### Task instructions
Write out every record below exactly, so that nothing differs from what is shown.

### Entries taken from a collection
--- START ---
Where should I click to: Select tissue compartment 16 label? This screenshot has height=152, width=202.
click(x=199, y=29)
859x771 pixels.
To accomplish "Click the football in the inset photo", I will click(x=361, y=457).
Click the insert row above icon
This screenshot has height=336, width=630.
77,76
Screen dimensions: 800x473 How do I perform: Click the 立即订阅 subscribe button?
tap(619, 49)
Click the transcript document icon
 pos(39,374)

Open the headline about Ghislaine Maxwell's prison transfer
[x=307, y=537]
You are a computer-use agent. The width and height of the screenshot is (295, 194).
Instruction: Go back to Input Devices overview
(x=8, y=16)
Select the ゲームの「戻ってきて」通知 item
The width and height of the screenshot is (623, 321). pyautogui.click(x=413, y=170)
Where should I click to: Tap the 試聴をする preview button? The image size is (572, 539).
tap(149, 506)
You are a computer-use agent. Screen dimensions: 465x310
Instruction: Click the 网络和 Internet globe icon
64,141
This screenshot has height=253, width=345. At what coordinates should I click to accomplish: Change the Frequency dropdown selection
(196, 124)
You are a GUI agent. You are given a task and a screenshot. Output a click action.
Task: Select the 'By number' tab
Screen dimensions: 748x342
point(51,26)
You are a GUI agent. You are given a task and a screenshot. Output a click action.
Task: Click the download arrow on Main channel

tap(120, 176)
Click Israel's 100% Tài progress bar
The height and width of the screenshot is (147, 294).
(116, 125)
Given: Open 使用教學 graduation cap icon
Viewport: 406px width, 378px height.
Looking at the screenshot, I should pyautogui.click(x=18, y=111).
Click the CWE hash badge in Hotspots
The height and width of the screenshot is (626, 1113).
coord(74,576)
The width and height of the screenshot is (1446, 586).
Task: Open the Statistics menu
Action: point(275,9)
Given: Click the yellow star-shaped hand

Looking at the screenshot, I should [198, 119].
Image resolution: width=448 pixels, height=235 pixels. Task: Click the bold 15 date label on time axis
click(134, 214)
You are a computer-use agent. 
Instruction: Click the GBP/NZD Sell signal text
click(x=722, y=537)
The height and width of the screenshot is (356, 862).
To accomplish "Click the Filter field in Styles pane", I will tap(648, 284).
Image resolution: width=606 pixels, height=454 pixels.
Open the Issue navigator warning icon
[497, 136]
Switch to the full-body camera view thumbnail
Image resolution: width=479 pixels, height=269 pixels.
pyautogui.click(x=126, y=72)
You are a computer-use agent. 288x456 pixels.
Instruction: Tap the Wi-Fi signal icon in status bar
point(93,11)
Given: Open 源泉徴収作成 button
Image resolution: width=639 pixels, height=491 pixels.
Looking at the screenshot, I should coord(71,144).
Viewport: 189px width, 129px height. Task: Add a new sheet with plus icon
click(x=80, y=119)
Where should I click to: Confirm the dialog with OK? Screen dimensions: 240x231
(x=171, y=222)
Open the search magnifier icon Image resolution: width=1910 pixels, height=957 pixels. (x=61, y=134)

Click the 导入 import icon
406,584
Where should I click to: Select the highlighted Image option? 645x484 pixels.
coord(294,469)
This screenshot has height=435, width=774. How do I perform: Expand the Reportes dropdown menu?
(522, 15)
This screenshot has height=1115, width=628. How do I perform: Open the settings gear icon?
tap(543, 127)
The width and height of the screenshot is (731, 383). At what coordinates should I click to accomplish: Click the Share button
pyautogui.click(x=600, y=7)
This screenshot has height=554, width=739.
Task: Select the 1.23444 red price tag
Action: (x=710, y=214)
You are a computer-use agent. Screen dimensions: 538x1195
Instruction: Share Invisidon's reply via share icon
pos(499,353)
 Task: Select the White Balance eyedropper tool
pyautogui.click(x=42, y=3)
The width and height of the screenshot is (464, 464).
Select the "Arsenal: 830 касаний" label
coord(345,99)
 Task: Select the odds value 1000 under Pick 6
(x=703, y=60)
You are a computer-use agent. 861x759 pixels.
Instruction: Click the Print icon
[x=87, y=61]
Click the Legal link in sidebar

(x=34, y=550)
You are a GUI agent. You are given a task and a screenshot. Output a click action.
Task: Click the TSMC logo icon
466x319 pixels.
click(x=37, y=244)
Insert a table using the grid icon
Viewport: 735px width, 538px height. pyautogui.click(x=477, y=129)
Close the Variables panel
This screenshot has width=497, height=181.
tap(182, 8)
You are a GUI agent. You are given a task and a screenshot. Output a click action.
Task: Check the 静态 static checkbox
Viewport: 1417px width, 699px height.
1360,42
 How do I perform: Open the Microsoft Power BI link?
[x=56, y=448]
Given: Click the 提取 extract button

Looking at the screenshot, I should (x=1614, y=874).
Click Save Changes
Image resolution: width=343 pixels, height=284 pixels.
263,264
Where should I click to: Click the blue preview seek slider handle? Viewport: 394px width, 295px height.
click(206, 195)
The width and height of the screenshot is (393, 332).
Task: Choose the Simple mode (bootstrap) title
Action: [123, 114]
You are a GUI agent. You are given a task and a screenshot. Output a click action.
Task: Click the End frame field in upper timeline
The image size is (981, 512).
--- END ---
### Solution to this task
Where should I click to: Select tissue compartment 16 label? This screenshot has height=152, width=202.
click(x=199, y=29)
859x771 pixels.
To accomplish "Click the football in the inset photo", I will click(x=361, y=457).
Click the insert row above icon
This screenshot has height=336, width=630.
77,76
Screen dimensions: 800x473 How do I perform: Click the 立即订阅 subscribe button?
tap(619, 49)
Click the transcript document icon
 pos(39,374)

Open the headline about Ghislaine Maxwell's prison transfer
[x=307, y=537]
You are a computer-use agent. The width and height of the screenshot is (295, 194).
Instruction: Go back to Input Devices overview
(x=8, y=16)
Select the ゲームの「戻ってきて」通知 item
The width and height of the screenshot is (623, 321). pyautogui.click(x=413, y=170)
Where should I click to: Tap the 試聴をする preview button? The image size is (572, 539).
tap(149, 506)
You are a computer-use agent. Screen dimensions: 465x310
Instruction: Click the 网络和 Internet globe icon
64,141
This screenshot has height=253, width=345. At what coordinates should I click to accomplish: Change the Frequency dropdown selection
(196, 124)
You are a GUI agent. You are given a task and a screenshot. Output a click action.
Task: Select the 'By number' tab
Screen dimensions: 748x342
point(51,26)
You are a GUI agent. You are given a task and a screenshot. Output a click action.
Task: Click the download arrow on Main channel

tap(120, 176)
Click Israel's 100% Tài progress bar
The height and width of the screenshot is (147, 294).
(116, 125)
Given: Open 使用教學 graduation cap icon
Viewport: 406px width, 378px height.
Looking at the screenshot, I should pyautogui.click(x=18, y=111).
Click the CWE hash badge in Hotspots
The height and width of the screenshot is (626, 1113).
coord(74,576)
The width and height of the screenshot is (1446, 586).
Task: Open the Statistics menu
Action: point(275,9)
Given: Click the yellow star-shaped hand

Looking at the screenshot, I should [198, 119].
Image resolution: width=448 pixels, height=235 pixels. Task: Click the bold 15 date label on time axis
click(134, 214)
You are a computer-use agent. 
Instruction: Click the GBP/NZD Sell signal text
click(x=722, y=537)
The height and width of the screenshot is (356, 862).
To accomplish "Click the Filter field in Styles pane", I will tap(648, 284).
Image resolution: width=606 pixels, height=454 pixels.
Open the Issue navigator warning icon
[497, 136]
Switch to the full-body camera view thumbnail
Image resolution: width=479 pixels, height=269 pixels.
pyautogui.click(x=126, y=72)
You are a computer-use agent. 288x456 pixels.
Instruction: Tap the Wi-Fi signal icon in status bar
point(93,11)
Given: Open 源泉徴収作成 button
Image resolution: width=639 pixels, height=491 pixels.
Looking at the screenshot, I should coord(71,144).
Viewport: 189px width, 129px height. Task: Add a new sheet with plus icon
click(x=80, y=119)
Where should I click to: Confirm the dialog with OK? Screen dimensions: 240x231
(x=171, y=222)
Open the search magnifier icon Image resolution: width=1910 pixels, height=957 pixels. (x=61, y=134)

Click the 导入 import icon
406,584
Where should I click to: Select the highlighted Image option? 645x484 pixels.
coord(294,469)
This screenshot has height=435, width=774. How do I perform: Expand the Reportes dropdown menu?
(522, 15)
This screenshot has height=1115, width=628. How do I perform: Open the settings gear icon?
tap(543, 127)
The width and height of the screenshot is (731, 383). At what coordinates should I click to accomplish: Click the Share button
pyautogui.click(x=600, y=7)
This screenshot has height=554, width=739.
Task: Select the 1.23444 red price tag
Action: (x=710, y=214)
You are a computer-use agent. Screen dimensions: 538x1195
Instruction: Share Invisidon's reply via share icon
pos(499,353)
 Task: Select the White Balance eyedropper tool
pyautogui.click(x=42, y=3)
The width and height of the screenshot is (464, 464).
Select the "Arsenal: 830 касаний" label
coord(345,99)
 Task: Select the odds value 1000 under Pick 6
(x=703, y=60)
You are a computer-use agent. 861x759 pixels.
Instruction: Click the Print icon
[x=87, y=61]
Click the Legal link in sidebar

(x=34, y=550)
You are a GUI agent. You are given a task and a screenshot. Output a click action.
Task: Click the TSMC logo icon
466x319 pixels.
click(x=37, y=244)
Insert a table using the grid icon
Viewport: 735px width, 538px height. pyautogui.click(x=477, y=129)
Close the Variables panel
This screenshot has width=497, height=181.
tap(182, 8)
You are a GUI agent. You are given a task and a screenshot. Output a click action.
Task: Check the 静态 static checkbox
Viewport: 1417px width, 699px height.
1360,42
 How do I perform: Open the Microsoft Power BI link?
[x=56, y=448]
Given: Click the 提取 extract button

Looking at the screenshot, I should (x=1614, y=874).
Click Save Changes
Image resolution: width=343 pixels, height=284 pixels.
263,264
Where should I click to: Click the blue preview seek slider handle? Viewport: 394px width, 295px height.
click(206, 195)
The width and height of the screenshot is (393, 332).
Task: Choose the Simple mode (bootstrap) title
Action: [123, 114]
You are a GUI agent. You are given a task and a screenshot. Output a click action.
Task: Click the End frame field in upper timeline
The image size is (981, 512).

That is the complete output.